The terror started at the gas pump. The gas was cheap. That is the only reason why I decided to fill my tank. I have stopped here before and never felt any harm would come my way. As a matter of fact, it was one of my favorite places to be late nights after a long day of catering.
The first signs of terror struck when I got out of the car. I instantly felt the tiny hairs on the back of my neck stand straight up. At first, I ignored what was happening to me. I just pumped my gas. I smiled at the woman using the pump across from me. She smiled back. I stood there watching the dollars on the pump increase faster and faster while the numbers representing gallons moved slowly upward. But I couldn’t keep focused on the numbers for long. I suddenly realized I was about to be robbed. I froze.
The attack hit my nose first. I closed my eyes and whispered to myself that I should stay calm. I felt the urge to run but I had the pump in my hand and the tank wasn’t full. I was stuck.
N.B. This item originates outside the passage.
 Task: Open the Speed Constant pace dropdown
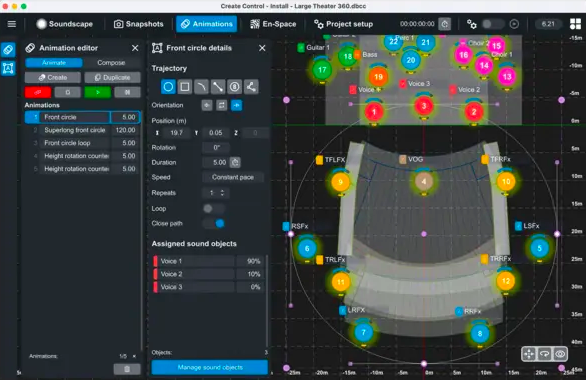[232, 177]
My eyes started to tear up. I was about to be robbed and I felt helpless. I wished that my catering partner,Tujana, was with me. She would make me strong. She would protect me. She would help me. But Tujana was no where in sight. I had to fight this battle all on my own.
My hand gripped the pump so hard that my fingers turned white. I slowly opened my teary eyes. The robber would not move. I was the one who had to move. And I did…
I turned to my right knowing full well that the robber may win if I looked at it straight on. I saw the bright blue and white colors. The big letters that said, “R-O-Y-A-L F-A-R-M-S”. But it was another sign that would be my killer, “F-R-E-S-H F-R-I-E-D C-H-I-C-K-E-N 24 HOURS A DAY”.
I stood silently, in a long stare, taking in the killer scent of fresh fried chicken and I remembered what it was like to have its greasy, crunchy taste on my lips. I was like a lion about to pounce on its prey. Royal Farms was trying to rob me of my success with Medifast. And, I was scared to death it would win. Chicken was the enticer but bottled water would bring me into the store. How slick they were those Royal Farms people.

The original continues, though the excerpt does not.